Sunday, March 27, 2005


I just got back from Ajo visiting Kelly this weekend. I drove down Friday afternoon. It's actually quite a nice drive. The mountain ranges are really beautiful. We stayed in a little cabin at the motel. On Saturday, Kelly had to work, so I drove 30 miles south to Organ Pipe Cactus NM. That place is really cool. The Ajo mountains there are tilted fault blocks of a rhyolite and tuff sequence, kind of like the hills along the Vulture Mine Road west of Wickenburg (for those of you who were in Steve Reynold's Advanced Field Geology class). I hiked up the Bull Pasture/Estes Wash loop, and I swear when I reached the Bull Pasture, I just wanted to take off into the mountains. They're really cool. I wish I didn't forget my camera, but I'm sure I'll be back. There were a lot of wildflowers in bloom because of all the rain we had this winter. There were other plants that were just getting ready to bloom, so April will be a beautiful month. I even saw a stubby little cactus with a huge purple flower on top!

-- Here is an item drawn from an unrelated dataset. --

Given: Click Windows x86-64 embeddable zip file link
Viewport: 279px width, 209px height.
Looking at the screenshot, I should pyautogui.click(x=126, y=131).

I also found the mystery letterbox. Letterboxing and Geocaching are two nationwide treasure-hunting games that are slowely gaining popularity. Geocaching is the more popular of the two, probably due to it's use of GPS to locate the cache. A geocache is simply a (hopefully) airtight plastic or metal canister filled with a logbook and a few trinkets. The GPS coordinates of the location of the cache are then posted to the website. People use their GPS to find the hidden cache, take one of the trinkets, and leave one of their own. It's kind of a fun group activity, and it gives people a reason to go out and appreciate the outdoors. Letterboxing is a more British approach to treasure-hunting. A letterbox contains a logbook and a rubber stamp, sometimes hand carved from an eraser. The finder of the letterbox has their own stamp to put into the logbook, and usually records the letterbox stamp in their own notebook. The main difference between letterboxing and geocaching is that only clues are given to the location of the letterbox, not GPS coordinates. This adds a bit of sleuthing to the fun, and it's a good feeling when you confirm that you've figured out the puzzle. The letterbox in Organ Pipe is a mystery letterbox in the sense that the nearest city is not given, but I guess that secret's out in the open now. Not that it was really hard to figure that part out anyway. It was still fun poring over the park map trying to figure out where it was. I'm not interesting in the stamping part of the hobby. I just liked figuring out the clues. Kelly thinks both letterboxing and geocaching are totally gay, but I can't help it when there's a fun puzzle to solve.